Summary of David Ditzel
talk on binary translation.
David Ditzel: worked at Transmeta, now at Intel
A 25 year perspective on binary translation: what worked, what didn’t work.
Examples of binary translation:
- pentium pro and later: translates x86 into internal UOPS via hardware
- intel ia32el runs user level x86 programs on Itanium with ~60% perf of native machine
- Java JITs, .NET (MSIL), VmWare
- Apple’s Rosetta runs PowerPC user programs on x86
- Transmeta Crusoe and Efficeon processors - transparent, full system level translation of x86
SYMBOL computer - implemented os, editor etc. in logic gates. Lessons: don’t do that. Use the right combination of software, hardware and micro-ops.
AT&T Crisp:
- 1987, first CMOS superscalar chip (superscalar: multiple instructions per clock)
- Reduced Instruction Set Processor targeted at C
- hw translated instructions from external, compact version into 180 bit wide UOP cache
- optimization tricks:
- branch folding - make branches disappear from pipeline
- “Stack Cache” as registers - to reduce memory references
Lessons from AT&T Crisp:
- translation from external instruction set to internal instruction set works well
Binary Instrumentation
MIPS had tools pixie and pixstats (~1987) to statically modify binaries to count instructions.

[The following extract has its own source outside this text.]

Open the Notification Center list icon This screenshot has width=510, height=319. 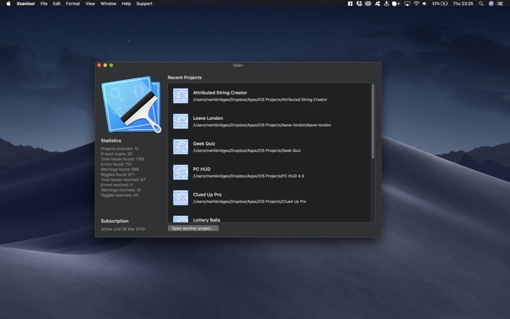click(x=500, y=4)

Sun followed (~1988) with spix, spixstats etc. Also were able to run MIPS on Sparc (at 1/3rd speed).
Sun tried to extend Sparc with instructions to help x86 emulation but decided that hw mismatch was too big - Sparc was not the right architecture for this.
Lessons realized in 1995:
- dynamic translation was reaching 1⁄3 speed of native, static 1⁄2 of native
- processor designed from scratch for binary translation might improve efficiency of dynamic translation by 2-3x
- full system level binary translation might soon become practical and even exceed perf of standard microprocessor
That led to Transmeta in 1995. Transmeta:
- spent $600M over 12 years in R&D
- 5 generations of processors although only 3 announced
Key challenges for hybrid processors:
- must be 100% compatible. When doing binary translation between commodity processors (e.g. x86<->PowerPC), there are corner cases where emulating things exactly is tricky due to hardware mismatch, which causes inefficiencies in translation => must design for translation
- precise control over user visible state, including precise exception and interrupt semantics
- delivered performance, including overhead of translation
Hardware support for hybrid processors:
- private, non-volatile storage (FLASH ROM), for storing translation software
- private memory for storing translated code (stole 5% of DRAM during boot)
- software controlled state commit/rollback/abort
- more registers than x86
- alias detection under software control
- fine grain detection of self-modifying code
- auto-typing of pure memory vs I/O (because I/O can be memory-mapped which prohibits some optimizations)
- fast traps supported by underlying runtime system
- instruction primitives for fast interpretation
Software controlled atomic execution - execute in temporary space and ability to rollback to previous commit point. Used to perform not-always-safe optimization which are considered ok as long as we hit next commit point without problems. If not, rollback and re-execute without optimizations. Needed to be able to undo stores to memory.
Transmeta’s code morphing:
- first level - interpreter
- second compiler
- translation - it can cost 10000 instructions to translate 1
Efficeon improvements used 4 levels (gears):
- first level - interpreter 15 instruction per 1, gathers
- after executing basic block 50 uses quick translation (cost 500 instructions per 1 native), also gathers more information
- after executing more than few hundred times - more optimized translation, more costly, classic optimization like common sub-expression elimination, memory re-ordering, critical path scheduling
- for hot loops, optimize multiple code blocks and use more aggressive optimization
Lessons: optimization pay off. The bigger the blocks, the bigger optimization payoff.
Binary translation myths:
- myth: translation is slow. It’s only ~20% overhead
- myth: saving translation to disk is a good idea. In efficeon they improved translation so that it was faster to translate than read from disk
- myth: static translation is faster. They compiled Linux kernel to run natively but it was slower than dynamic translation because dynamic translation could use runtime information to optimize.
- myth: software isn’t reliable. Doesn’t match transmeta’s nor Transiitive’s experience: they didn’t have any x86 compatibility bugs
Why binary translation now: power usage since increasing cores requires more power so we might not have enough power to light up all processors at full speed.